Parmi les combats essentiels que le Centre d’Action a menés ces dernières années, il y a eu celui qui a abouti à la mise sur pied d’une heure obligatoire d’éducation à la philosophie et à la citoyenneté dans les établissements de l’enseignement officiel en Belgique francophone, tant au niveau primaire que secondaire. Un objectif qui a participé de l’intégration d’un cours de philosophie qui jusque-là n’existait pas au programme, qui a à vrai dire participé également d’un processus d’érosion des cours de religion à l’école publique — mais a aussi eu pour conséquence de saper la légitimité du cours de morale non confessionnelle, suscitant une fronde des professeurs de morale à l’égard du Centre d’Action laïque.

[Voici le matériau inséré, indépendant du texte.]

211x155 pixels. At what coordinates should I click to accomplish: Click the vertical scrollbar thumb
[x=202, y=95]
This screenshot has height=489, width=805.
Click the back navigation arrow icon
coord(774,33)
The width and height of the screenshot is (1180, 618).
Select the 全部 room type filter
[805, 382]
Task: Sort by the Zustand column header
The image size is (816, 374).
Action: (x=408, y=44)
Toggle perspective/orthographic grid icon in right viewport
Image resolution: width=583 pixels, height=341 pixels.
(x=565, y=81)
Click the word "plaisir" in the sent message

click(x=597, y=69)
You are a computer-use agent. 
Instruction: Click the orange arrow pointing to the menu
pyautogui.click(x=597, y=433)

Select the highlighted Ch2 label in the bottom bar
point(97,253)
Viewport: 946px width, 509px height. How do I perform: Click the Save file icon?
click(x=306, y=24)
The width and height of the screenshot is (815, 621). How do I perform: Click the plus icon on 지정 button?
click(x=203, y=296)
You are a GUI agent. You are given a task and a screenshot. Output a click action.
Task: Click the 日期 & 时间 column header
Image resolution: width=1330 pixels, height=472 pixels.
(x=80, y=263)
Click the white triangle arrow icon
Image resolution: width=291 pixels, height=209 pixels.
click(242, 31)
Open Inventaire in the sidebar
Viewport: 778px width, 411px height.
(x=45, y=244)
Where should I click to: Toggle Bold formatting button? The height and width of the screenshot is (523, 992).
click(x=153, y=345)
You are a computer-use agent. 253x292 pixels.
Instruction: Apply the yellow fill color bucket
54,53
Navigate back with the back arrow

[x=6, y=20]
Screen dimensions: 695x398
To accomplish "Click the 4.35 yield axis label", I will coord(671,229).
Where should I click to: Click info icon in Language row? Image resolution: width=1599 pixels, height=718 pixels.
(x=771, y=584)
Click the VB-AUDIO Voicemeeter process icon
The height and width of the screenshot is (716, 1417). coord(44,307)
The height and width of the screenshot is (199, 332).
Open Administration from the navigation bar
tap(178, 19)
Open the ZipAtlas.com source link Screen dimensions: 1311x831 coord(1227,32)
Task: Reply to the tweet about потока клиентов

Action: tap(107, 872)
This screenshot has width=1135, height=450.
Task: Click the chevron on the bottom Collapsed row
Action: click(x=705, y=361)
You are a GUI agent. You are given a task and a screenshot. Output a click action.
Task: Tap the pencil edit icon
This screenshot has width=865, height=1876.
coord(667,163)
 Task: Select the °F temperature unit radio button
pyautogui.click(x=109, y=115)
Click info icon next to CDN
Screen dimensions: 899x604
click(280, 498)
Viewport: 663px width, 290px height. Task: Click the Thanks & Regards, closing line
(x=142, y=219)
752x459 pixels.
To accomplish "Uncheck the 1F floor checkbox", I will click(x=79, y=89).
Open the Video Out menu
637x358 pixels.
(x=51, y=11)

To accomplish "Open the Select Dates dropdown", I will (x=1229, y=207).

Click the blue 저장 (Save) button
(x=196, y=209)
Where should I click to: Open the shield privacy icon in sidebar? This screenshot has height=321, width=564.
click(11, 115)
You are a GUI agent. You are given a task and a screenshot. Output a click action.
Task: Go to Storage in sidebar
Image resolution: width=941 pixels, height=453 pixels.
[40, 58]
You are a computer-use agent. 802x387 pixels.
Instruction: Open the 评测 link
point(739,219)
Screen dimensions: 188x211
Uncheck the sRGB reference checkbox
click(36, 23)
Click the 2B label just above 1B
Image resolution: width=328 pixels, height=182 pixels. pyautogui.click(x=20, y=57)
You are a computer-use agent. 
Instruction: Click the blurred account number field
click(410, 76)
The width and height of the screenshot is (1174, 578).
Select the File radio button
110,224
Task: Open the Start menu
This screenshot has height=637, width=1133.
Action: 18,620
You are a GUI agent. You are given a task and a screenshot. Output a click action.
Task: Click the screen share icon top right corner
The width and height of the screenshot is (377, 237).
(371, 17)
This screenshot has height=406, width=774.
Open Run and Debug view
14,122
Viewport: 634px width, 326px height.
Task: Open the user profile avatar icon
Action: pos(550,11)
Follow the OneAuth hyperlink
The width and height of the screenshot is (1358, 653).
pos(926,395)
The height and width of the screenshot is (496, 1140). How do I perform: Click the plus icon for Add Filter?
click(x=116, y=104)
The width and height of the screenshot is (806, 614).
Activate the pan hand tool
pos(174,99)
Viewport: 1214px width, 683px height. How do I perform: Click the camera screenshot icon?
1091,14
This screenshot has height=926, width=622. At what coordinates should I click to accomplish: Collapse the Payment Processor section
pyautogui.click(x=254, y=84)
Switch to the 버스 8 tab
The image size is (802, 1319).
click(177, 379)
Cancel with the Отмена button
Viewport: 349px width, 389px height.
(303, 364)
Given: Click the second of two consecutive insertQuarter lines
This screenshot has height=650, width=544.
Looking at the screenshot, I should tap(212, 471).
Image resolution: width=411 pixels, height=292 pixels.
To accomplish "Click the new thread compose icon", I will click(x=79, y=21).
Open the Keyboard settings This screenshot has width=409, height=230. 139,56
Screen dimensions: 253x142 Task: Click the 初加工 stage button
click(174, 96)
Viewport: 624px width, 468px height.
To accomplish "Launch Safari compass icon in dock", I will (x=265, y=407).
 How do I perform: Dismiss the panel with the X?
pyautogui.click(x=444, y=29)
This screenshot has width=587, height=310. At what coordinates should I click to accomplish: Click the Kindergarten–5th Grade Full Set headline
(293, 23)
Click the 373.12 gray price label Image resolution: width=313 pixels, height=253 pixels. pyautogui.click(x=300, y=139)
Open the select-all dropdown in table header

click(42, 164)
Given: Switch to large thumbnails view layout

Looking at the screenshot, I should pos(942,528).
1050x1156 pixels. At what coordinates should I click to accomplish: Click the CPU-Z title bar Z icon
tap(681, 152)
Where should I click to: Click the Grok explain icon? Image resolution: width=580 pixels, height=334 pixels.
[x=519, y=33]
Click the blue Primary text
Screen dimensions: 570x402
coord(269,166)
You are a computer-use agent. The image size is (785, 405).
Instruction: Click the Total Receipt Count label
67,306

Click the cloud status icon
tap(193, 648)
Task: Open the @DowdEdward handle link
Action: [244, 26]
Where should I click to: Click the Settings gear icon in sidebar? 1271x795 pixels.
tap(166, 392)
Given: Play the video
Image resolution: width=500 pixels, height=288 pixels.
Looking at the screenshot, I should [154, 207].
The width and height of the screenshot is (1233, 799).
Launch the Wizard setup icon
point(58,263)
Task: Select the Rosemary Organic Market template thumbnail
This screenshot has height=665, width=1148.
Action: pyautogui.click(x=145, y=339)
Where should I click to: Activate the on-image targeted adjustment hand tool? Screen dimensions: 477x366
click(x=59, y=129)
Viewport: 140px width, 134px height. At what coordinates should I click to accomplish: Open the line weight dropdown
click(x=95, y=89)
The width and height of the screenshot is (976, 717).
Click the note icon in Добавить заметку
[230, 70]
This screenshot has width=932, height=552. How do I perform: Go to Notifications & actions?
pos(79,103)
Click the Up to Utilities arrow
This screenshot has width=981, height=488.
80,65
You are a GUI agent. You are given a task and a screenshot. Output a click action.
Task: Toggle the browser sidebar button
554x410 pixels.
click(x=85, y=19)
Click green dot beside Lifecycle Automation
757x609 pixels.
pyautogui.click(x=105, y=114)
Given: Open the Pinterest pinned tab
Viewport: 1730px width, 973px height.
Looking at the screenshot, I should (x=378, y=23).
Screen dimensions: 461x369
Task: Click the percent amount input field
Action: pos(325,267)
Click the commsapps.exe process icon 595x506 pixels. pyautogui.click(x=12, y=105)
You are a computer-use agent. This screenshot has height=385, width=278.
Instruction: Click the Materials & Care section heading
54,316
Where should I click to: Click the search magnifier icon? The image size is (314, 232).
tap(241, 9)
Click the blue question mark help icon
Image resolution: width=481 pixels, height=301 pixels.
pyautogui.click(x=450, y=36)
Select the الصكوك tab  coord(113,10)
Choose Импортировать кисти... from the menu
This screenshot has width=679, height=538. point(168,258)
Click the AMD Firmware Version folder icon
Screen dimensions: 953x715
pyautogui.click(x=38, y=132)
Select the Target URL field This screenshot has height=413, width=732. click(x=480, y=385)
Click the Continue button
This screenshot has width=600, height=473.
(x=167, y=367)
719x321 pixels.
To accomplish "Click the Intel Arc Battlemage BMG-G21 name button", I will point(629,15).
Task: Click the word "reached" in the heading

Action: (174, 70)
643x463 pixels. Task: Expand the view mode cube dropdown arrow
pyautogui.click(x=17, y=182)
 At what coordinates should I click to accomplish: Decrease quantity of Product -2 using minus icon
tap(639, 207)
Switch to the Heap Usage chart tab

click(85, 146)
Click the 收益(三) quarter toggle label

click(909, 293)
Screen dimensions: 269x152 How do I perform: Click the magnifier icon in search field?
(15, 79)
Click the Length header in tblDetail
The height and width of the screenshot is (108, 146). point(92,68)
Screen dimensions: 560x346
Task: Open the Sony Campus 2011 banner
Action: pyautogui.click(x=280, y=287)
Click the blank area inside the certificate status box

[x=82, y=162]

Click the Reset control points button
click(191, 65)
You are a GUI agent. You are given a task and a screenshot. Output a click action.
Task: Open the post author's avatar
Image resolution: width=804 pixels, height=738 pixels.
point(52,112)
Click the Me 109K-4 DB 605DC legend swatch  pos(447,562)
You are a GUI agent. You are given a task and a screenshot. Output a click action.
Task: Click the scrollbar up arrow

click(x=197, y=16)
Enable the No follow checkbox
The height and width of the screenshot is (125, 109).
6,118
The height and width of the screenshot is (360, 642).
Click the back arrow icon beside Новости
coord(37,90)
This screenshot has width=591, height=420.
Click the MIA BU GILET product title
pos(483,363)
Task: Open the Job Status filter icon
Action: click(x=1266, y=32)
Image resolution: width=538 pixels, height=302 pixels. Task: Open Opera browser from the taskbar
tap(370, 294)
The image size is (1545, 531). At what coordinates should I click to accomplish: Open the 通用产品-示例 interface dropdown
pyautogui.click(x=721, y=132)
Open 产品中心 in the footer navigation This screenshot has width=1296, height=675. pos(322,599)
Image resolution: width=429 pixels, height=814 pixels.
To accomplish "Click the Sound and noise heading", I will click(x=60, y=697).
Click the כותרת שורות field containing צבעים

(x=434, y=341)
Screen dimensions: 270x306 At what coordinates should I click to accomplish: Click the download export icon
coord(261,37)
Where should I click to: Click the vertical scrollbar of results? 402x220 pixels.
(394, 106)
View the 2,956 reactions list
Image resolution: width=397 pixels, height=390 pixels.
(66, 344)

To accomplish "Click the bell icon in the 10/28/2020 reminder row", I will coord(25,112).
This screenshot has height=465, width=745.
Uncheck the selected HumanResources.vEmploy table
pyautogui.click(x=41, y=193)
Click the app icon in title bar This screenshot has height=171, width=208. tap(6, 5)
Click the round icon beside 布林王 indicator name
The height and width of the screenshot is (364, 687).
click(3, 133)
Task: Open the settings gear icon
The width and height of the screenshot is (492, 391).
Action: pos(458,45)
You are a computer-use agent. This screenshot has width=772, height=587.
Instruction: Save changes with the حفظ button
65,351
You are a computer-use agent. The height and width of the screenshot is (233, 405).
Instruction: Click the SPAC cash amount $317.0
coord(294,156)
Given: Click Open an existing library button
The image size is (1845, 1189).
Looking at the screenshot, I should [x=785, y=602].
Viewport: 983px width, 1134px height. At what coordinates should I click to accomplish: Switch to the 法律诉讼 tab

Il n’est pas indifférent que la nouvelle présidente soit une progressiste, alors que le défi est de déplacer le curseur et de faire en sorte que la gauche se réapproprie la laïcité, là où pour des motifs compassionnels elle a depuis une vingtaine d’années plutôt pris le parti de défendre la diversité culturelle ou le respect des croyances et de se départir de l’universalisme abstrait que véhicule le mouvement laïque. Il s’agira pour Véronique De Keyser de remettre le mot laïcité au cœur de l’agenda politique, là où il a pour l’essentiel disparu. Chose difficile pourtant dans un contexte qui certes a évolué au lendemain des attentats de 2014, 2015 et 2016, contexte qui n’est plus celui d’une aspiration débridée à un multiculturalisme qui ferait la part belle à la diversité et au relativisme culturel, mais un contexte pourtant où la place de l’islam en milieu urbain, les interrogations nouvelles sur le partage entre le public et le privé, la mise en cause de droits que l’on croyait acquis... tout cela oblige la laïcité à se repositionner dans un rapport de force mouvant et qui ne lui est pas toujours vraiment favorable.

Jean-Philippe Schreiber (Université libre de Bruxelles).